** RECORDS FOR THIS EXERCISE follows **
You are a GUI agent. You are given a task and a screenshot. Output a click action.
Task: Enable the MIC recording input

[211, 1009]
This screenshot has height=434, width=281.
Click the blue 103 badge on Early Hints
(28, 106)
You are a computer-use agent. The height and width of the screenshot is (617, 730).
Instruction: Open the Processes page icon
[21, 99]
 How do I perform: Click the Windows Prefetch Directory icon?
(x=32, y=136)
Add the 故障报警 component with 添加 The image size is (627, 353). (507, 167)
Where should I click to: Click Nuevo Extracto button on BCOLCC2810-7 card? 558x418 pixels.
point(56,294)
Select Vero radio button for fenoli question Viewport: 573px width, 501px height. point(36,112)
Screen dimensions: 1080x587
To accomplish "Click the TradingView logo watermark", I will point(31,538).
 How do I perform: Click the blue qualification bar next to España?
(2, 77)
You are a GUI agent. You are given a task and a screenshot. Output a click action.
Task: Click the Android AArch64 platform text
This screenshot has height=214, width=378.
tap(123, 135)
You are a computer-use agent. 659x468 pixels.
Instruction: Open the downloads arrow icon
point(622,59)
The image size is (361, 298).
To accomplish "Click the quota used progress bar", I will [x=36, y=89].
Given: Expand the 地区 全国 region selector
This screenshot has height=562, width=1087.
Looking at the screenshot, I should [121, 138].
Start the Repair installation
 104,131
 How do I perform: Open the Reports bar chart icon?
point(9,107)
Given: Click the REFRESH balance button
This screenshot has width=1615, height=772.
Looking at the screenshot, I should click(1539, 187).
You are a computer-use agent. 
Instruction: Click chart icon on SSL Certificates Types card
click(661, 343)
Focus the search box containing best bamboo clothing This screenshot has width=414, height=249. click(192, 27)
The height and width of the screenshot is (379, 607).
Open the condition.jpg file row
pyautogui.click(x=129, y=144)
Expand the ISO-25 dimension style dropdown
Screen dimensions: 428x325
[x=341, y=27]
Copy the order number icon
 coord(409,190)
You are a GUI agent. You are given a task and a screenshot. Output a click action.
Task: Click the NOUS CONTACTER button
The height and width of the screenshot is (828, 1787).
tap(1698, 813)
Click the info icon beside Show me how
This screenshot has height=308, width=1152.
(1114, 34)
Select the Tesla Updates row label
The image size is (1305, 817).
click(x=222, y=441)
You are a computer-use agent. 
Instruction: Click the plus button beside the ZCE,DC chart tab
** End of RECORDS FOR THIS EXERCISE **
**TASK GOAL**
Copy the records exactly.

**EXPECTED ANSWER**
You are a GUI agent. You are given a task and a screenshot. Output a click action.
Task: Enable the MIC recording input

[211, 1009]
This screenshot has height=434, width=281.
Click the blue 103 badge on Early Hints
(28, 106)
You are a computer-use agent. The height and width of the screenshot is (617, 730).
Instruction: Open the Processes page icon
[21, 99]
 How do I perform: Click the Windows Prefetch Directory icon?
(x=32, y=136)
Add the 故障报警 component with 添加 The image size is (627, 353). (507, 167)
Where should I click to: Click Nuevo Extracto button on BCOLCC2810-7 card? 558x418 pixels.
point(56,294)
Select Vero radio button for fenoli question Viewport: 573px width, 501px height. point(36,112)
Screen dimensions: 1080x587
To accomplish "Click the TradingView logo watermark", I will point(31,538).
 How do I perform: Click the blue qualification bar next to España?
(2, 77)
You are a GUI agent. You are given a task and a screenshot. Output a click action.
Task: Click the Android AArch64 platform text
This screenshot has height=214, width=378.
tap(123, 135)
You are a computer-use agent. 659x468 pixels.
Instruction: Open the downloads arrow icon
point(622,59)
The image size is (361, 298).
To accomplish "Click the quota used progress bar", I will [x=36, y=89].
Given: Expand the 地区 全国 region selector
This screenshot has height=562, width=1087.
Looking at the screenshot, I should [121, 138].
Start the Repair installation
 104,131
 How do I perform: Open the Reports bar chart icon?
point(9,107)
Given: Click the REFRESH balance button
This screenshot has width=1615, height=772.
Looking at the screenshot, I should click(1539, 187).
You are a computer-use agent. 
Instruction: Click chart icon on SSL Certificates Types card
click(661, 343)
Focus the search box containing best bamboo clothing This screenshot has width=414, height=249. click(192, 27)
The height and width of the screenshot is (379, 607).
Open the condition.jpg file row
pyautogui.click(x=129, y=144)
Expand the ISO-25 dimension style dropdown
Screen dimensions: 428x325
[x=341, y=27]
Copy the order number icon
 coord(409,190)
You are a GUI agent. You are given a task and a screenshot. Output a click action.
Task: Click the NOUS CONTACTER button
The height and width of the screenshot is (828, 1787).
tap(1698, 813)
Click the info icon beside Show me how
This screenshot has height=308, width=1152.
(1114, 34)
Select the Tesla Updates row label
The image size is (1305, 817).
click(x=222, y=441)
You are a computer-use agent. 
Instruction: Click the plus button beside the ZCE,DC chart tab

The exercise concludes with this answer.